_Recorded data_
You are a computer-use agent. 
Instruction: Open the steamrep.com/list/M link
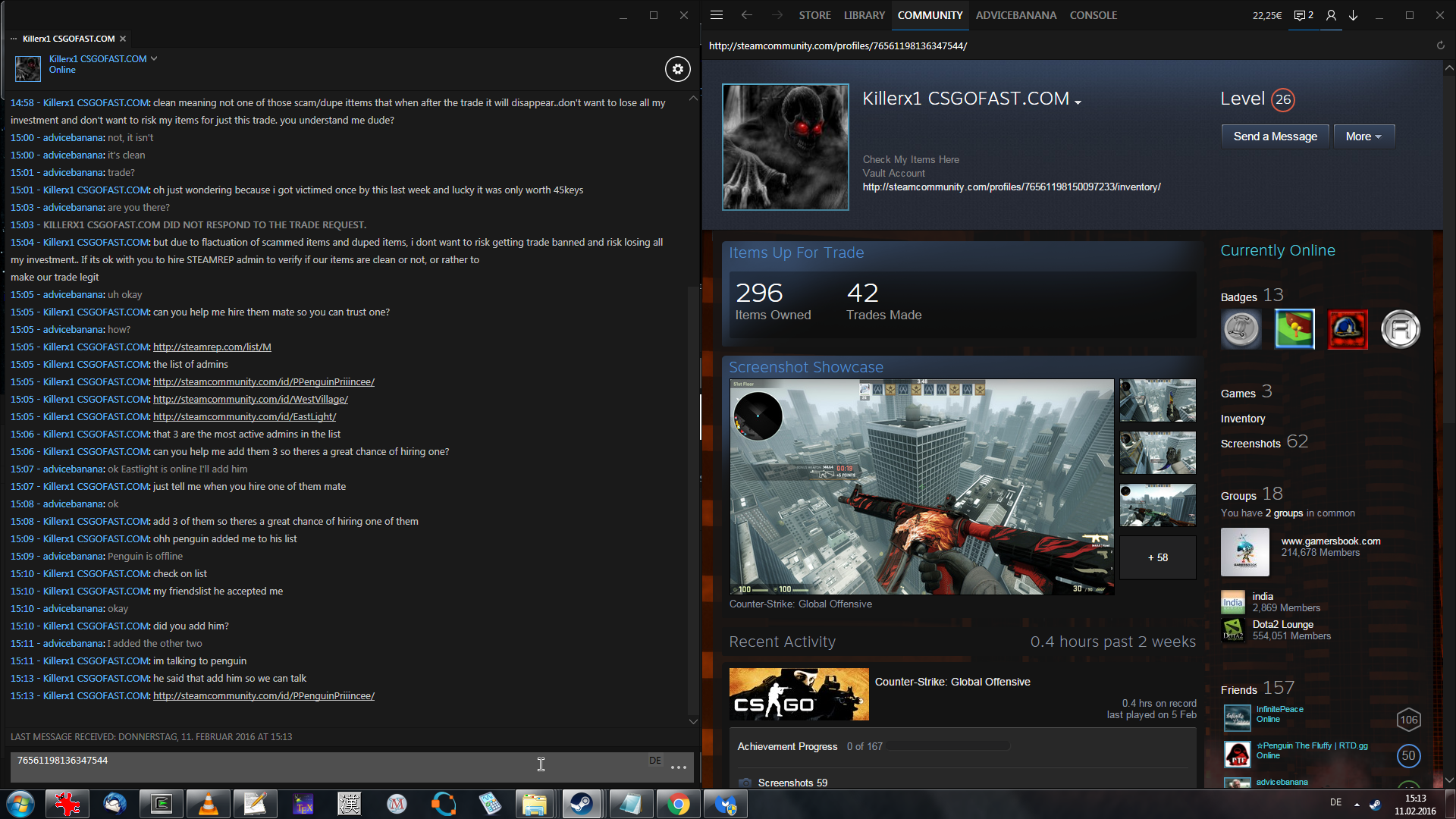[x=212, y=347]
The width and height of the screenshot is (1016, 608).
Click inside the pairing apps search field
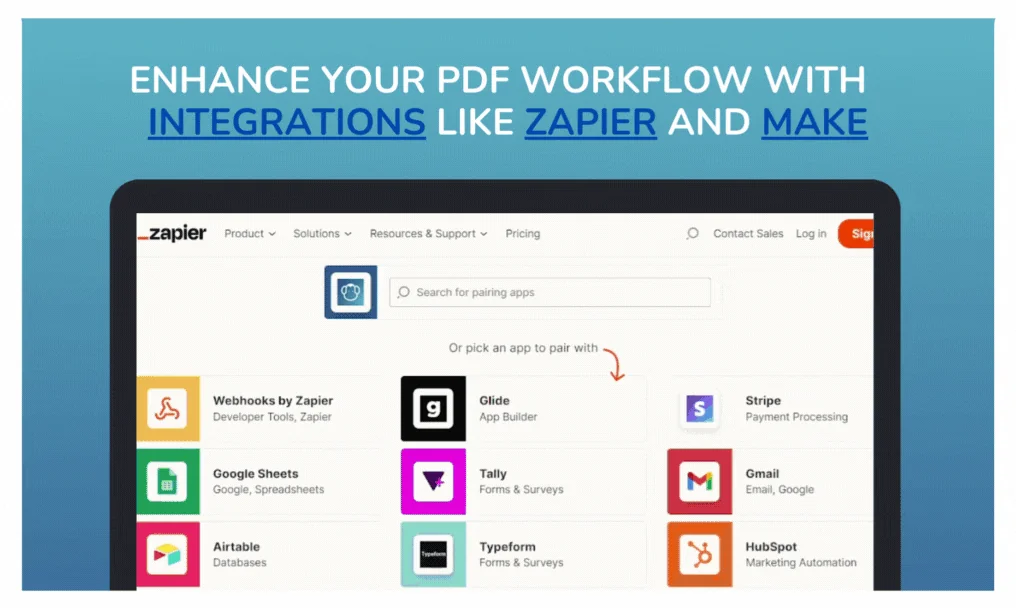pyautogui.click(x=550, y=292)
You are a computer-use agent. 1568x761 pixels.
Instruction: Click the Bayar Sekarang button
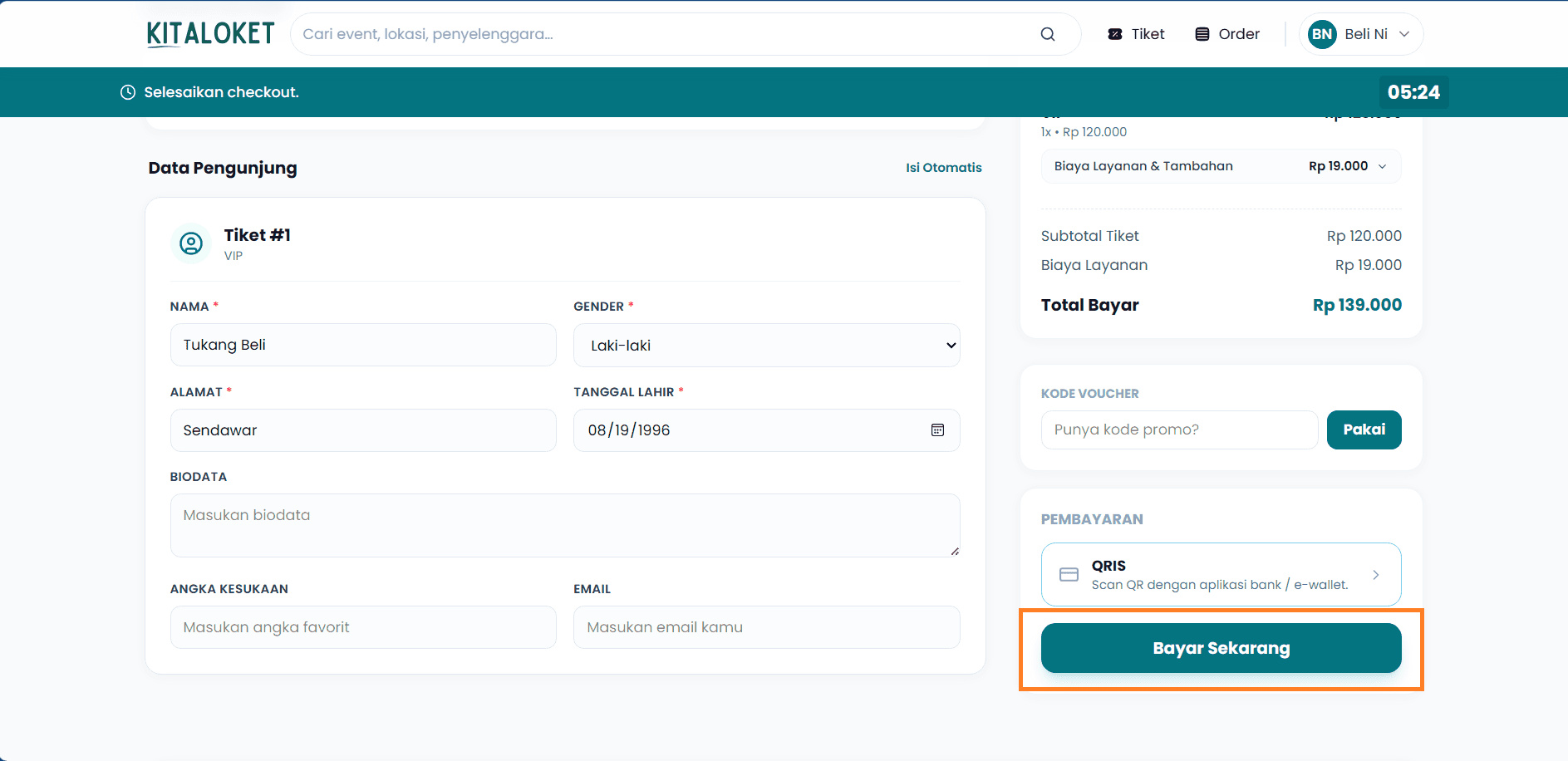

_What you are asked to do_
Copy out all of the material above with its wording unchanged, scaling each coordinate in the answers by 1.45 and rounding to whole numbers, halves up, and changing no other number. Leave the pictures out.

_Result of the exercise_
You are a computer-use agent. 
Instruction: Open the steamrep.com/list/M link
[x=307, y=503]
The width and height of the screenshot is (1016, 608).
Click inside the pairing apps search field
pyautogui.click(x=798, y=423)
You are a computer-use agent. 1568x761 pixels.
Instruction: Click the Bayar Sekarang button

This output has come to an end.